Mustang is the debut film from Turkish-French filmmaker Deniz Gamze Ergüven. While her film became the darling of the French festival circuit, Ergüven received negative attention in her home country after the its debut. But she says the film presents the experience of many Turkish women who, like Lale, dream of escaping the patriarchal conditions of their culture. The film brings several other newcomers to the screen, including the young Turkish women who play the sisters, Güneş Şensoy, Doğa Doğuşlu, Elit Işcan, Tuğba Sun Guroğlu, and Ilayda Akdoğan, only one of whom had ever acted before. "Even if we’re not living [in] the same situation [or facing] arranged marriages, by living in Turkey we are experiencing the pressure. Political figures, especially men, are talking too much about what women should do and what they shouldn’t do,” says Elit Işcan, referring to speeches by Turkey's President Recep Tayyip Erdoğan, who, in 2014, stated that women are not equal to men.

Despite the fact that a sense of place is so crucial to this film, I found myself enraptured, identifying with these girls who dream of going to Istanbul, who feel suffocated by gender expectations. Their attachment to one another, too, as if the sisters are physically connected resonates with me. Their story is haunting, yes, but its also hopeful and beautiful. It's a story of the uncontainability of adolescence and female power. We have the feeling that we're watching something raw and real when we see them tumble in the waves, later in the sheets of their beds that they pretend are water. Their long hair drifts behind them like messy manes that remind us of their untamability.

Watch this one, y'all. It's worth it. 

— Liz


Film still from the movie Mustang.
The girls' last moments of freedom before their family barricades them indoors.

> [What you need to do]:
a. In the Mustang review, how many of the young actresses who play the sisters had acted before?
b. Print the stretch of the Mustang review from "Despite the fact" through "It's worth it.".
The lines that come next have no connection to the Mustang review.

> [Information provided]:
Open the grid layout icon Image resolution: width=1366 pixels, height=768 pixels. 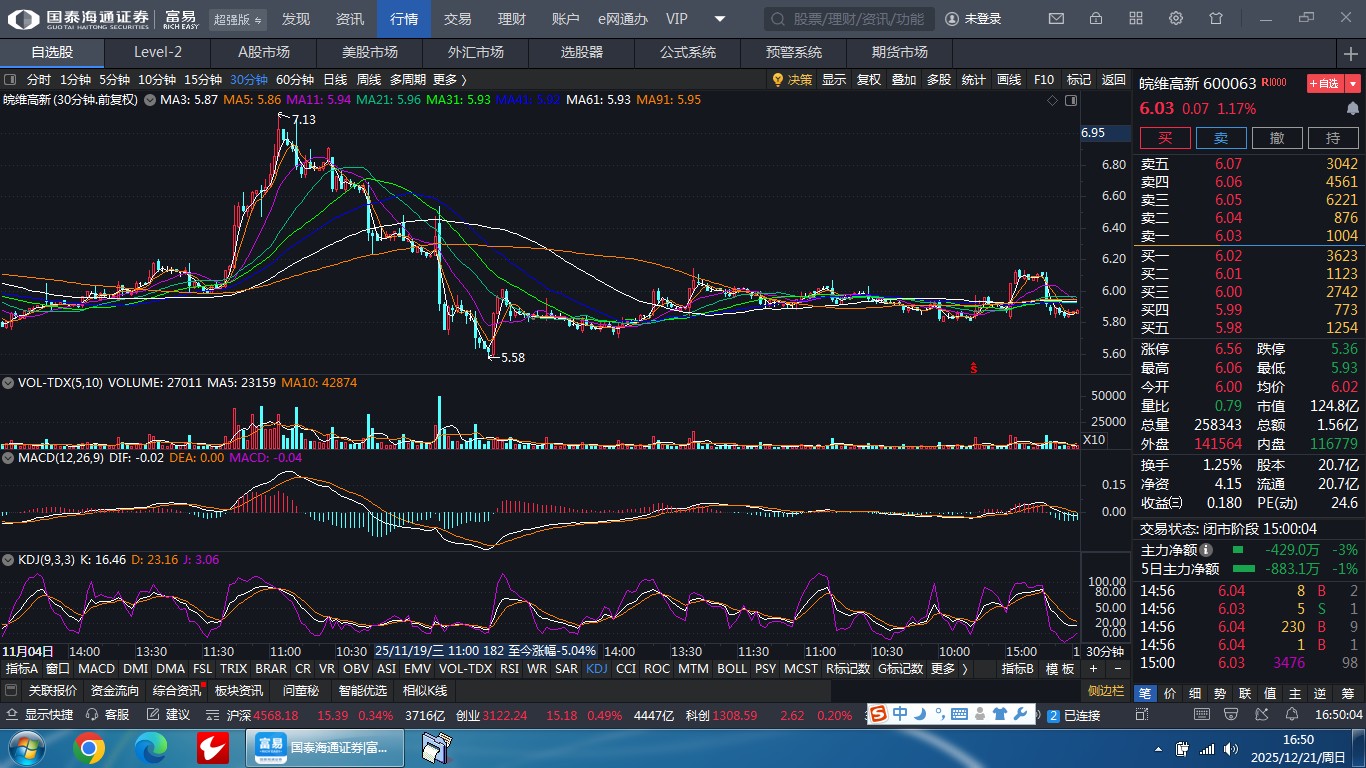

> [Solved problems]:
a. Only one of them had acted before.

b.
Despite the fact that a sense of place is so crucial to this film, I found myself enraptured, identifying with these girls who dream of going to Istanbul, who feel suffocated by gender expectations. Their attachment to one another, too, as if the sisters are physically connected resonates with me. Their story is haunting, yes, but its also hopeful and beautiful. It's a story of the uncontainability of adolescence and female power. We have the feeling that we're watching something raw and real when we see them tumble in the waves, later in the sheets of their beds that they pretend are water. Their long hair drifts behind them like messy manes that remind us of their untamability.

Watch this one, y'all. It's worth it.